What this task involves >>
Output each line of the data below exactly, omitting any image.

== Segment start ==

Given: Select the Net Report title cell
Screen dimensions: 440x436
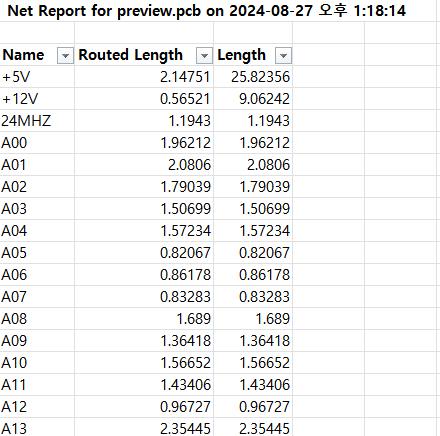Looking at the screenshot, I should tap(206, 11).
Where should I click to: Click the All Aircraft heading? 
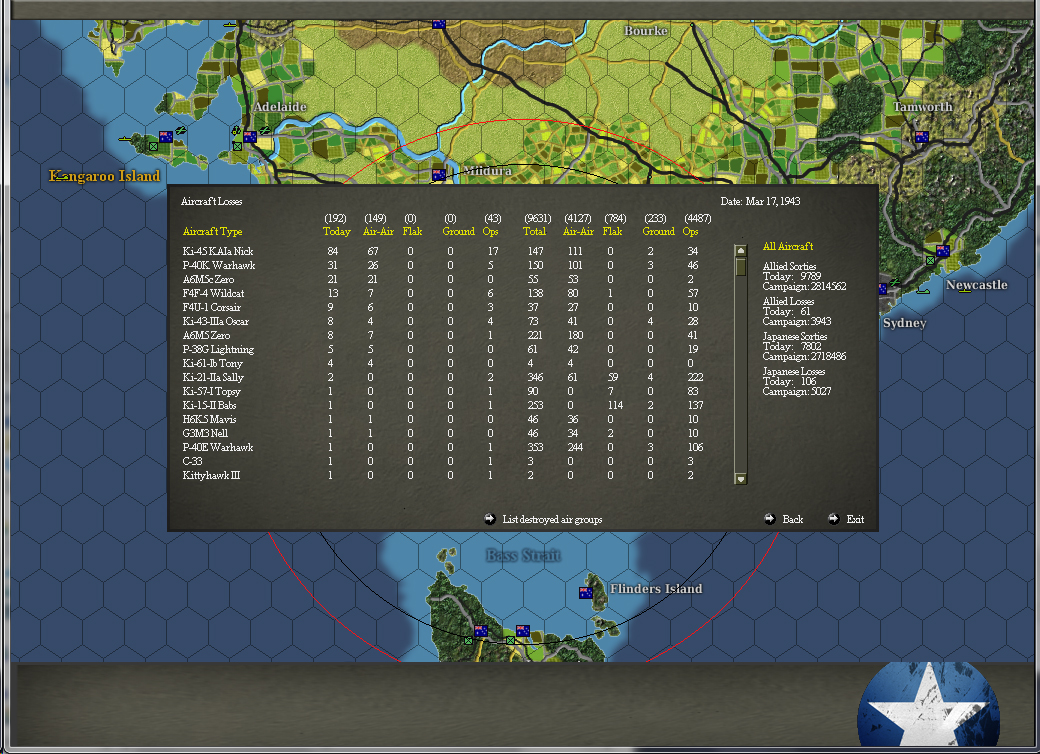(x=786, y=246)
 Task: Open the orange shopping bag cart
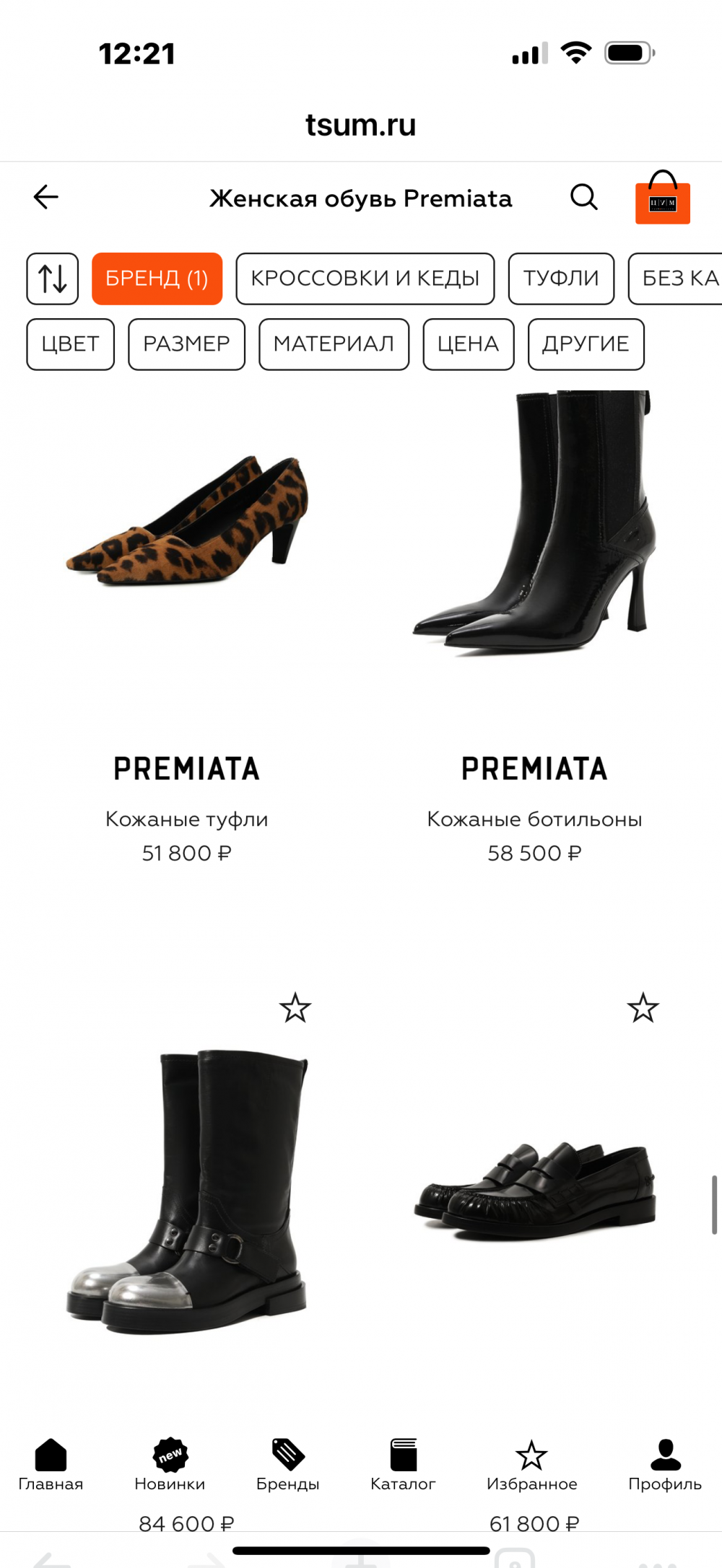pos(663,197)
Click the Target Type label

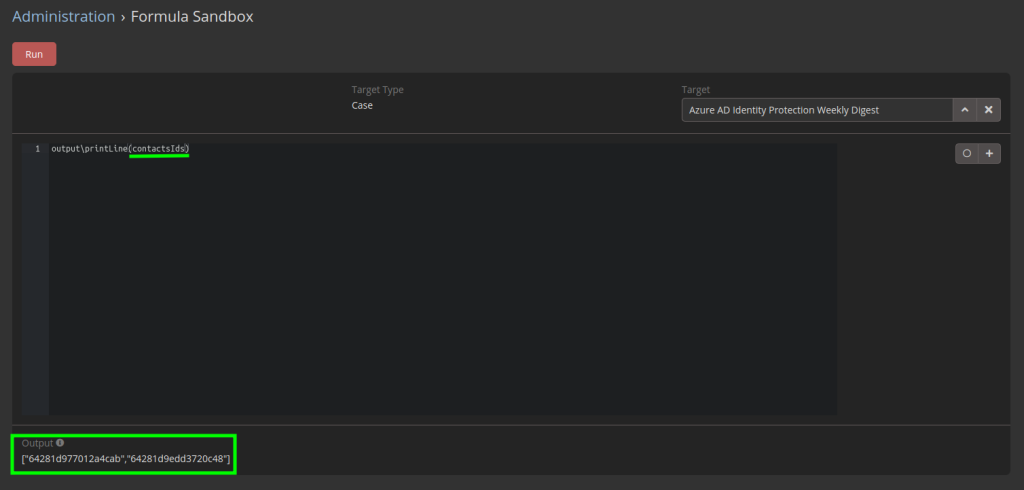tap(377, 90)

== Segment end ==

Written response >>
Given: Select the Net Report title cell
Screen dimensions: 440x436
Looking at the screenshot, I should tap(206, 11).
Where should I click to: Click the All Aircraft heading? 
(x=786, y=246)
 Task: Open the orange shopping bag cart
pos(663,197)
Click the Target Type label

tap(377, 90)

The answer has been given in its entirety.